Teólogos de esquerda rotulam Legendários de “masculinidade tóxica”
Relatos favoráveis de homens que subiram a montanha são comuns e esperados, mas algo que acabou também se tornando rotineiro foram manifestações positivas das famílias desses homens, em especial suas esposas. Mesmo assim, uma corrente minoritária dentro da igreja evangélica, alinhada à esquerda política, passou a combater o Legendários com ironias ácidas ou mesmo críticas contundentes aos organizadores e participantes.
Em menor grau, esses comentários chegam aos púlpitos, mas é nas redes sociais que pastores e influenciadores ligados à teologia progressista e/ou inclusiva têm direcionado esforços.
Um dos opositores mais radicais é Fillipe Gibran, de 35 anos, que se denomina um “pastor evangélico simples e revolucionário”. Em um vídeo sobre o Legendários publicado no final de março, ele sugere que homens estariam vindo ao Evangelho “a partir da lógica da masculinidade tóxica”. Misturando fake news e acusações sem provas de crimes, ele diz que o movimento está preparando homens para serem “soldados de um cristianismo violento e autoritário”.
Mas as ideias de Gibran costumam ser vistas com muitas ressalvas entre os evangélicos: o teólogo faz uso de uma linguagem radicalizada, abertamente política e questionadora de princípios bíblicos básicos. Entre as polêmicas que criou nos últimos meses estão a classificação dos chamados “intervalos bíblicos”, que costumam ocorrer em escolas e faculdades para compartilhar a fé cristã, de “lavagem cerebral”, e uma defesa da tese de que a Bíblia apoiaria a maconha.
Gibran pertence à “Comuna do Reino”, em Belo Horizonte, que se intitula como “a primeira igreja antifundamentalista do Brasil”. Muitas das outras vozes críticas ao Legendários dentro da igreja, como Ed René Kivitz, Evandro Moretti e Ranieri Costa, são teólogos ligados à esquerda.

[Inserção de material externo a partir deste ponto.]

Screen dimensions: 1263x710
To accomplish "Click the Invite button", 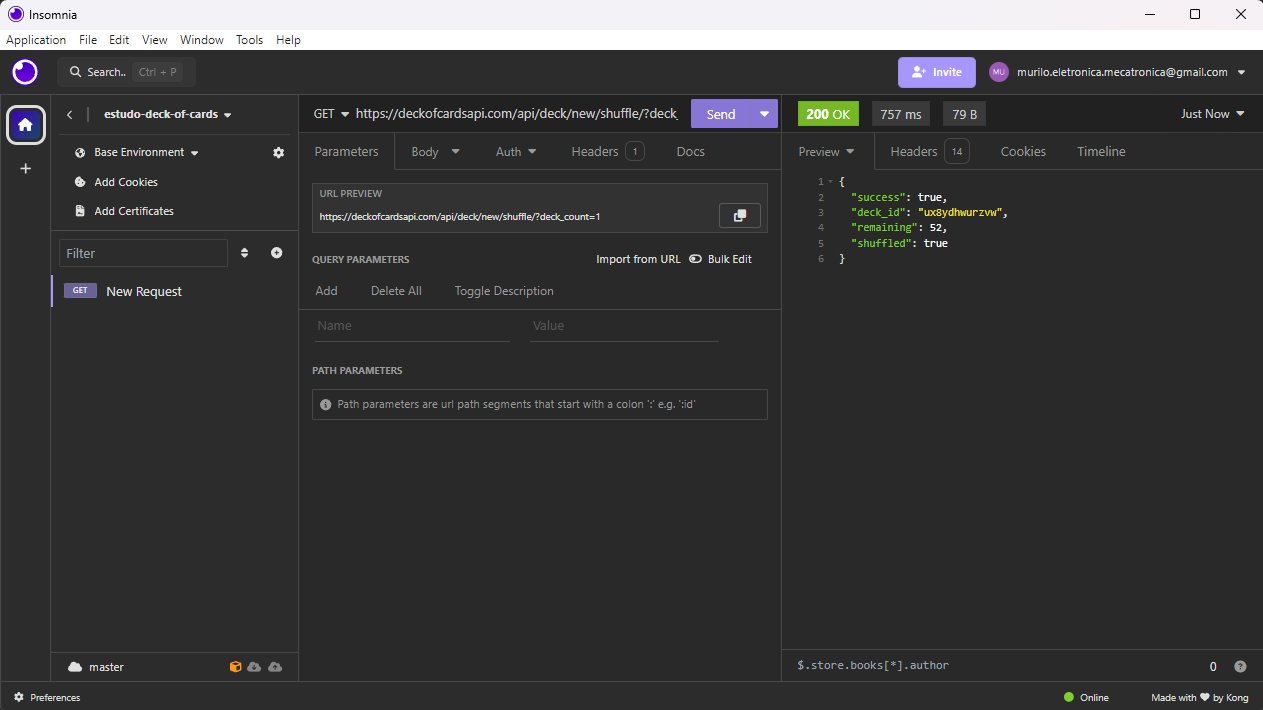I will coord(936,72).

A postagem de Fillipe Gibran, aliás, foi publicada em coautoria com perfis dedicados à militância política, como “Evangélicos com Lula” e “Movimento Brasil Laico” – entidade que afirma defender segmentos prejudicados pelo “projeto de poder cristão conservador que ameaça a democracia no Brasil”.

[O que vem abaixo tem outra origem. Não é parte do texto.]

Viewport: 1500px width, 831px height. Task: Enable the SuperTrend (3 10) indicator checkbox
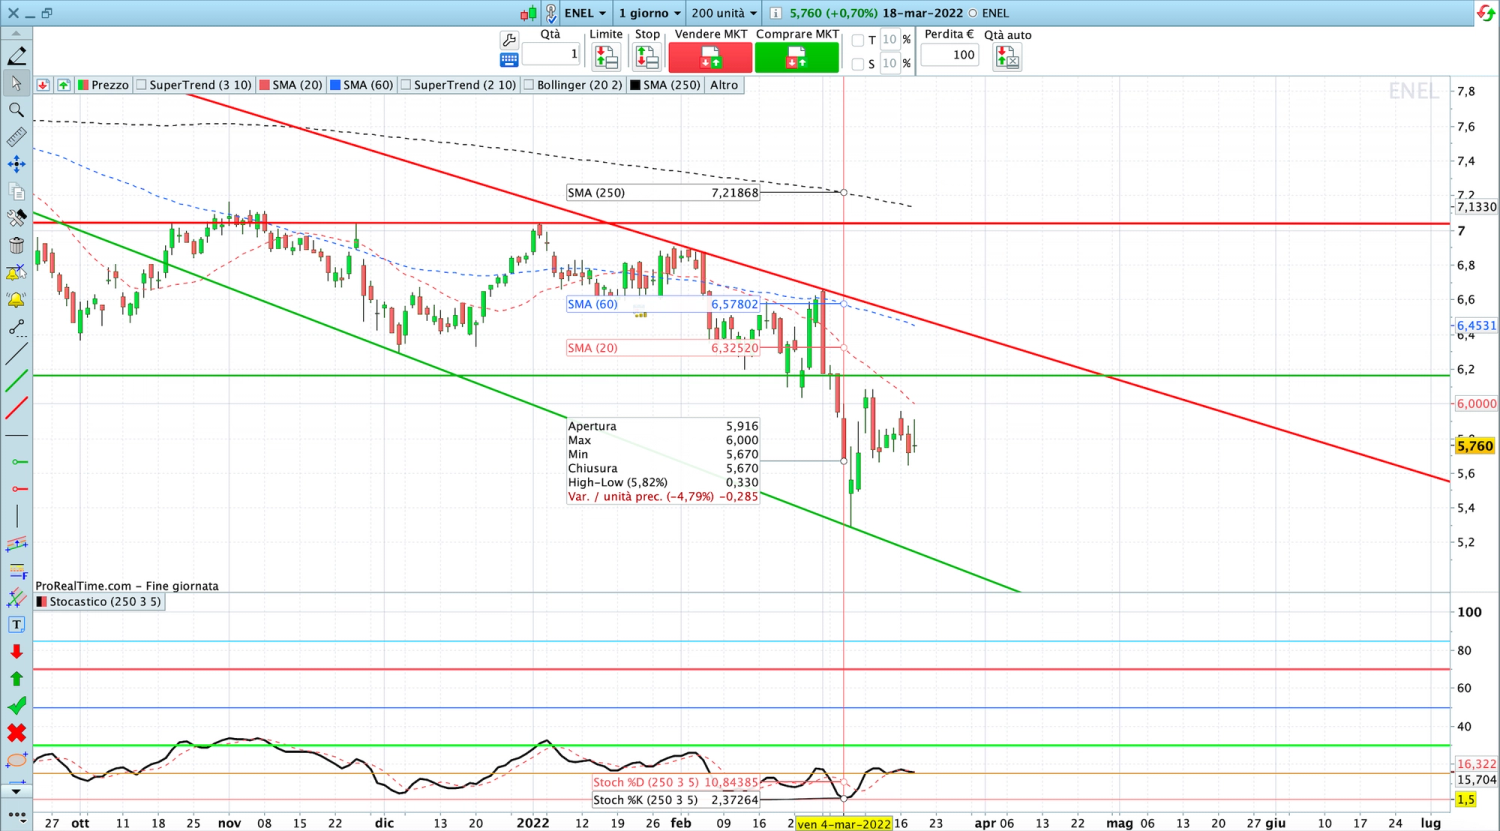[141, 85]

Lyoto Machida, Joel Jota e Pablo Marçal compartilharam nas redes sociais a experiência do Legendários. Os três juntos somam 20 milhões de seguidores (Foto: Reprodução)
“Devolver o herói para cada família”
“O Legendários surgiu porque nós reconhecemos que, como homens, estávamos em dívida com a sociedade, com nossas famílias, com nossas igrejas. Então, o propósito é restaurar a configuração original do homem, seu posicionamento. É devolver o herói para cada família”, diz Ricardo Bernardes, diretor do Legendários Brasil e o primeiro brasileiro a completar o desafio, em um evento na Guatemala em 2017.
Em novembro do ano seguinte, Bernardes e mais dez homens realizaram a primeira edição brasileira do Legendários, em Santa Catarina. “Hoje o Brasil é o país onde o movimento mais cresce. Mas no mundo já são mais de 100 mil legendários. No último final de semana começamos na Europa, em Portugal. Agora teremos no Japão, entrando na Ásia também.